> _Text block_:
* * *
OXFAM, an international confederation of charitable organisations operating in Nigeria, has called on the government at all levels to scale up investments in agriculture so as to support smallholder farmers.
Nigerian pilot reports that OXFAM made the call on Wednesday in Abuja in the lead-up to this year’s World Food Day, which would be celebrated on Oct. 16.
Mr Constant Tchona, OXFAM Deputy Country Director, made the call at the formal presentation of OXFAM policy paper on “Impacts of Investments on Agriculture and Climate Change Adaptation on Small-Scale Farmers in Nigeria’’.
Tchona said that that there was a need to give more support to farmers in the country, particularly because of the Boko Haram insurgency in the North-East region which had resulted in food shortages in the affected areas.
“It is eight years now since conflicts erupted in the region and the development has pushed communities into dangerous levels of food insecurity and malnutrition; the only remedy now is to give support to smallholder farmers.
“Over 450, 000 children are suffering from severe acute malnutrition and 5.8 million people in the North East are suffering from food insecurity, and they are in need of urgent food assistance,’’ he said.
* * *
> _Data_:

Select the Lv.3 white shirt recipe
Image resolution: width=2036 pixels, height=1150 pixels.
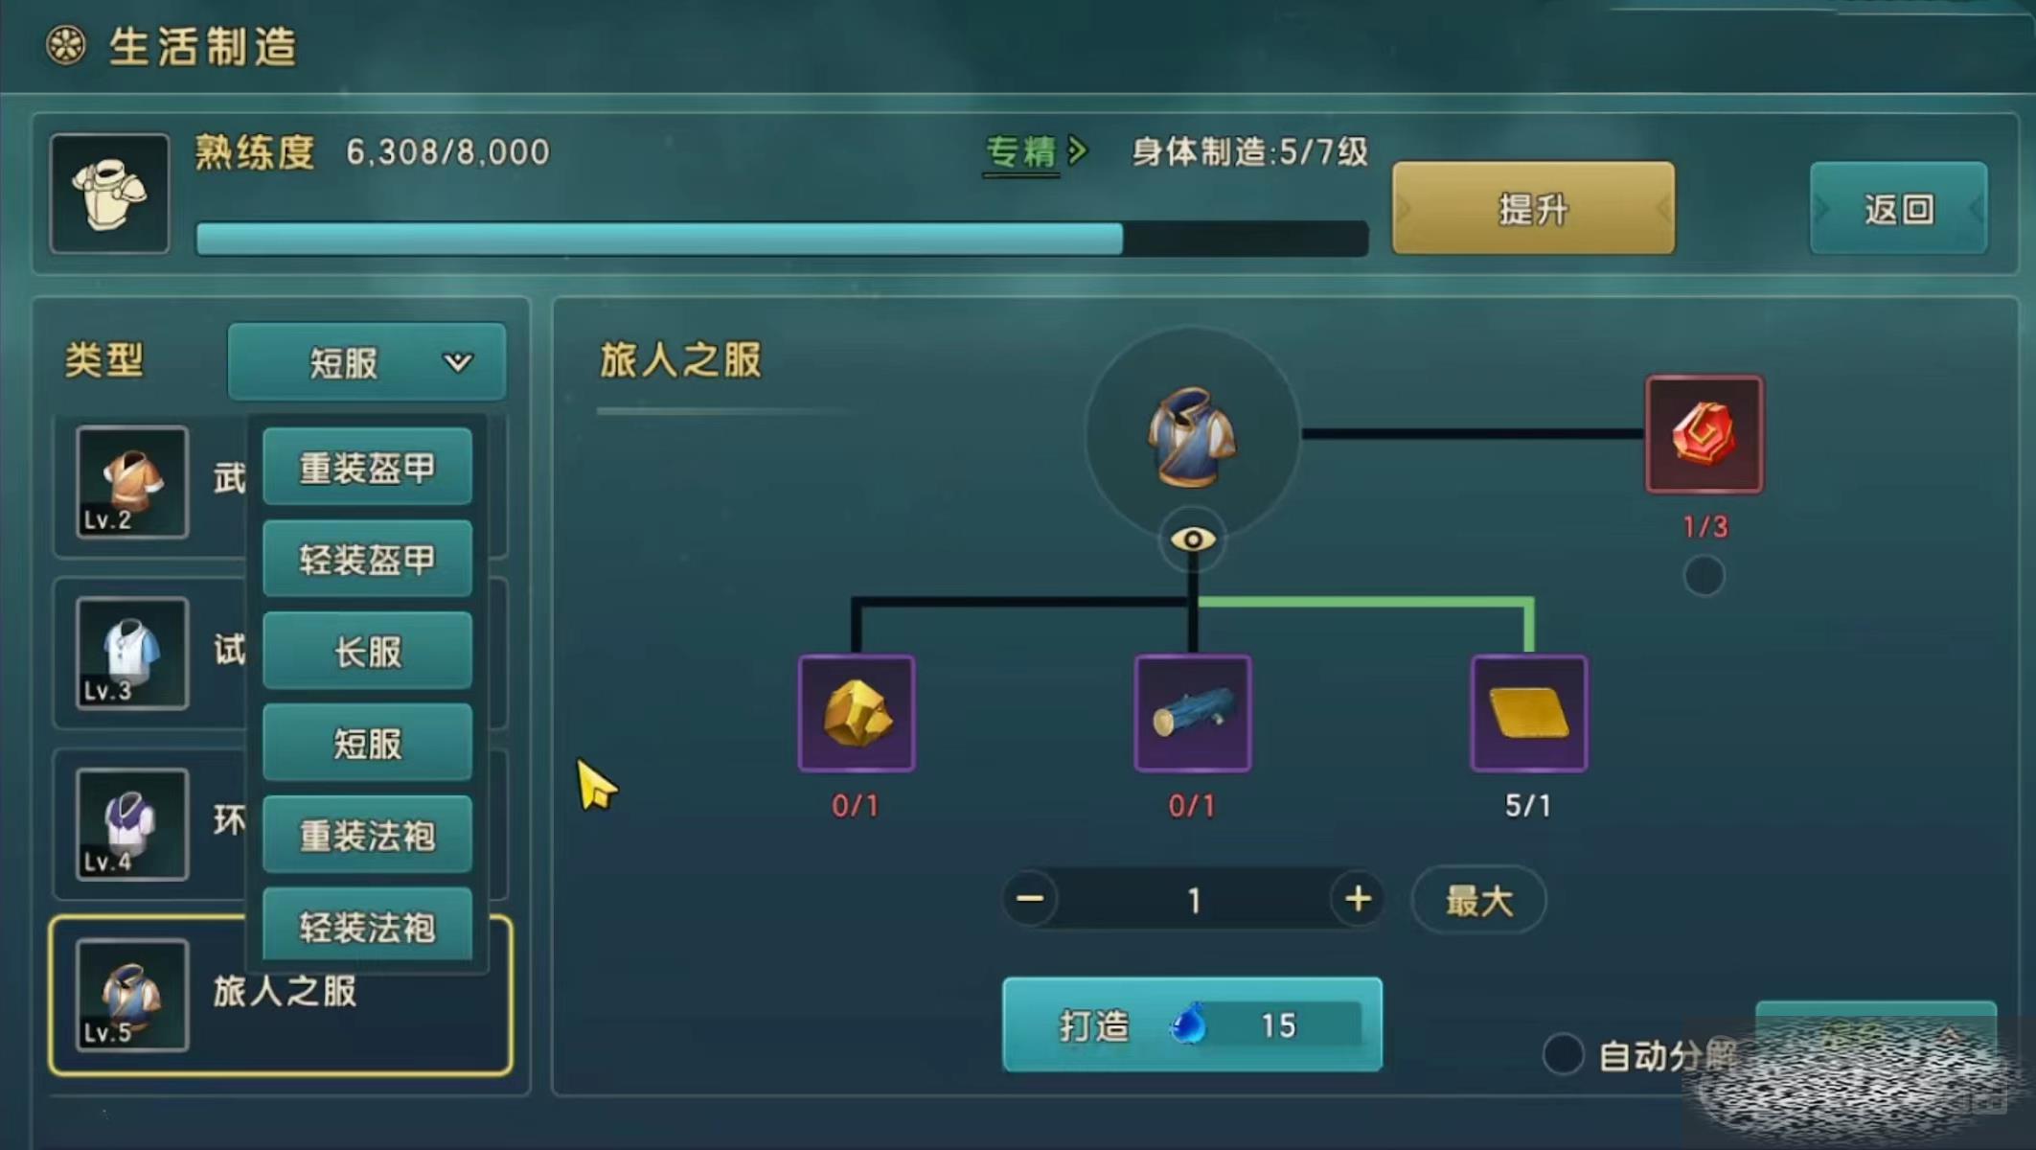click(132, 653)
* * *
> _Work instructions_:
1. Answer these questions using the OXFAM article.
(a) On what date would this year's World Food Day be celebrated?
(b) What position at OXFAM does Constant Tchona hold?
(c) How many people in the North East are suffering from food insecurity?
2. Echo the passage of the OXFAM article starting at "Mr Constant Tchona, OXFAM" and ending at "to smallholder farmers.".
Rely only on the OXFAM article when responding.

> _Task-by-task answers_:
1.
(a) Oct. 16
(b) Deputy Country Director
(c) 5.8 million

2.
Mr Constant Tchona, OXFAM Deputy Country Director, made the call at the formal presentation of OXFAM policy paper on “Impacts of Investments on Agriculture and Climate Change Adaptation on Small-Scale Farmers in Nigeria’’.
Tchona said that that there was a need to give more support to farmers in the country, particularly because of the Boko Haram insurgency in the North-East region which had resulted in food shortages in the affected areas.
“It is eight years now since conflicts erupted in the region and the development has pushed communities into dangerous levels of food insecurity and malnutrition; the only remedy now is to give support to smallholder farmers.